In the latest episode of TrueML Talks, Nikunj, co-founder at True Foundry, delves into an enlightening conversation with Vincent, a foundational figure at Snorkel AI. As a company that finds itself at the heart of AI's evolving landscape, Snorkel AI's journey from academia to leading the charge in data-centric AI development offers profound insights. Vincent shares his experiences from the early days at Stanford AI Lab to steering product and design at Snorkel AI, shedding light on the intricacies of machine learning (ML), Large Language Models (LLMs), and the impact of generative AI on the industry. We touched upon the following topics:
- The Evolution of Snorkel AI- Data-Centric AI Development- Transition to Product Leadership- Generative AI and Open Models- Career Advice for AI Enthusiasts
Vincent tells about Snorkel AI's roots as an academic project focused on weak supervision and programmatic labeling. This approach laid the groundwork for what Snorkel AI has become today navigating AI application development enterprises. Vincent's journey from a graduate student to a leader at Snorkel AI shows us how strong academic research converts into a startup and what snorkel is today. At Stanford, they collaborated with doctors and created tailored datasets for them which helped them get a real-life use-case for their research.He also covers his days at Y-Combinator, sharing his early days and his hunger for growth and learning in tech.
Vincent shares how at the beginning creating databases was just sharing large data sheets between teams and an unorganised task this has been changed. Vincent elaborates on the company's focus on facilitating enterprise teams to manage, curate, and label data at scale—turning, the janitorial tasks of AI development. This data-centric approach enables companies to align AI closely with their unique objectives and datasets, emphasizing the critical role of data in programming AI systems he also mentions that for industries like banking and healthcare, there can't be a probability of data accuracy as one mistake on LLMs part can be fatal for operations.
Coming from an ML background Vincent shares how the role of Head of Product(AI/ML) and design helps him talk directly to data scientists, and ML engineers. This helps him understand their use-cases and pain points which he can incorporate directly into the product. Due to his multi-dimensional involvement across different domains in Snorkel, he can navigate the product according to the needs of customers.
The generative AI age and the proliferation of open models have significantly influenced the AI landscape. Vincent explains how LLMs are the newest addition in generating datasets for training purposes but on the other hand, they often struggle with the accuracy of produced datasets. As we discussed before, data generated by an LLM can be suited for generalized use cases and demo-level tasks but this does not apply to use cases where accuracy plays an important role in domains like banking, finance, insurance, and healthcare domains.

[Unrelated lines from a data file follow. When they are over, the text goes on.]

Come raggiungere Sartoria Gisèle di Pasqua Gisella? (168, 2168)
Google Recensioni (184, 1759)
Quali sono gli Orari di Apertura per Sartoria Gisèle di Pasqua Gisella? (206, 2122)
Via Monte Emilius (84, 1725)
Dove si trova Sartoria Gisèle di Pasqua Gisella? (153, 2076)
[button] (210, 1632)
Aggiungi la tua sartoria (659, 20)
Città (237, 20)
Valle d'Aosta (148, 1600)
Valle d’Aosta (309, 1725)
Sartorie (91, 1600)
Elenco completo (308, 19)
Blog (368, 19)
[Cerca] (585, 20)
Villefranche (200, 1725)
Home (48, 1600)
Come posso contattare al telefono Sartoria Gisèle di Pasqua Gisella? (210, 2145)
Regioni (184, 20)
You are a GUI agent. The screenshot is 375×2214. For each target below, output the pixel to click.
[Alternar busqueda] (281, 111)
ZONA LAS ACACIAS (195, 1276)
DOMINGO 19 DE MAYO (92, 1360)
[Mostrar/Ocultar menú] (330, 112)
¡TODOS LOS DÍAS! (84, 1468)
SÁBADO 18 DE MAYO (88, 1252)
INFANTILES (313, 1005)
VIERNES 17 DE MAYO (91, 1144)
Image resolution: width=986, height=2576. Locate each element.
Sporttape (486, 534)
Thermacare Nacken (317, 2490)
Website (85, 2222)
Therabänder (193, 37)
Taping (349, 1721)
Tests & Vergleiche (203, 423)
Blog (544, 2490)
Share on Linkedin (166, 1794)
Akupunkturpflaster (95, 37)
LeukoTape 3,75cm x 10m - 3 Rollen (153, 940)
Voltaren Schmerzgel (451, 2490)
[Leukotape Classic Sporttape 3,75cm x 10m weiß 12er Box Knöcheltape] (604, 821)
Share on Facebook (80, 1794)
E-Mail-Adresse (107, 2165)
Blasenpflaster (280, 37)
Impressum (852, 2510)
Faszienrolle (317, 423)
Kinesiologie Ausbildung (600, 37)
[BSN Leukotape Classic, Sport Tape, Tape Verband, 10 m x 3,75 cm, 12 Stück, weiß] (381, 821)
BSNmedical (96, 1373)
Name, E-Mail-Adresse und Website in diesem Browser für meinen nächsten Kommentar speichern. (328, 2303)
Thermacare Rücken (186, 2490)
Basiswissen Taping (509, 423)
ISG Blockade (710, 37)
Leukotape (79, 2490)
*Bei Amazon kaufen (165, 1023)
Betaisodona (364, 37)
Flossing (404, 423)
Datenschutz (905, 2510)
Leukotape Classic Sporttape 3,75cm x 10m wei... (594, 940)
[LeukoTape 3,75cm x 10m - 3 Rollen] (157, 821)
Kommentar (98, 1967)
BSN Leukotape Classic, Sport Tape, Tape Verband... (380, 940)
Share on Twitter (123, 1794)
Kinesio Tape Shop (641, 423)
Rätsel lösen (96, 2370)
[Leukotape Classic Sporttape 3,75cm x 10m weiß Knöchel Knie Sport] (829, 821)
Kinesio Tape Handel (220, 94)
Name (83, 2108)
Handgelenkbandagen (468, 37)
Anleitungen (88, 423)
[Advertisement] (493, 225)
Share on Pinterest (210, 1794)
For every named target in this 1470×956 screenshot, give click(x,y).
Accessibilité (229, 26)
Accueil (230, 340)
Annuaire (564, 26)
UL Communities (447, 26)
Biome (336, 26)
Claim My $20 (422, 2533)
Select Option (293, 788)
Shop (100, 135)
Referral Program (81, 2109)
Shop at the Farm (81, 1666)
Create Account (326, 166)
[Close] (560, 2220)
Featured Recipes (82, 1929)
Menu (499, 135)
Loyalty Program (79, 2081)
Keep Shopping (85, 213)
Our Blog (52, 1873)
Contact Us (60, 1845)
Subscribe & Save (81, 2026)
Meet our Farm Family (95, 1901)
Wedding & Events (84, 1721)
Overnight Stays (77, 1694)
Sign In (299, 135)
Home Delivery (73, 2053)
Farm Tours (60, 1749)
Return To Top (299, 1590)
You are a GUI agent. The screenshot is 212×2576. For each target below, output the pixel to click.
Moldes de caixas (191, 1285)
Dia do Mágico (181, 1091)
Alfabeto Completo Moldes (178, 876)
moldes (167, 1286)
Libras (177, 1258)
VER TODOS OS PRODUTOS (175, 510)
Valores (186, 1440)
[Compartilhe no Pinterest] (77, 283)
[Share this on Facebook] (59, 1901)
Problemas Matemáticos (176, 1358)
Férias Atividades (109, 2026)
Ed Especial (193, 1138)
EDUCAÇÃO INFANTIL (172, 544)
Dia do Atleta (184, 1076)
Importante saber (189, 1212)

Vincent's hot take on the current state of AI development emphasizes the pivotal shift towards open-source models and data, proposing a more holistic approach to sharing AI innovations. He argues that the true essence of open-sourcing in AI should extend beyond merely releasing the model weights; it should include making datasets, development processes, and the rationale behind model training accessible. This approach fosters a collaborative ecosystem that accelerates innovation, ensures reproducibility, and builds safer AI systems. By advocating for the open data movement, Vincent highlights the importance of transparency in AI development, enabling a broader community to contribute to and benefit from the advancements in the field. This perspective not only challenges the conventional practices of AI sharing but also calls for a comprehensive strategy that could democratize AI development, ensuring that the benefits of AI technologies are widely distributed and accessible.
Vincent mentions, that the hackathon level is not enough, you'll have to get your hands dirty and try out something that you use that will help you get results and stand out. Reflecting on his journey, Vincent offers advice to those embarking on their AI careers. He emphasizes the value of hands-on experience, encouraging individuals to build and iterate on AI projects that address real-world challenges. This experiential learning, coupled with collaboration and a passion for exploration, is pivotal in navigating the rapidly evolving AI domain.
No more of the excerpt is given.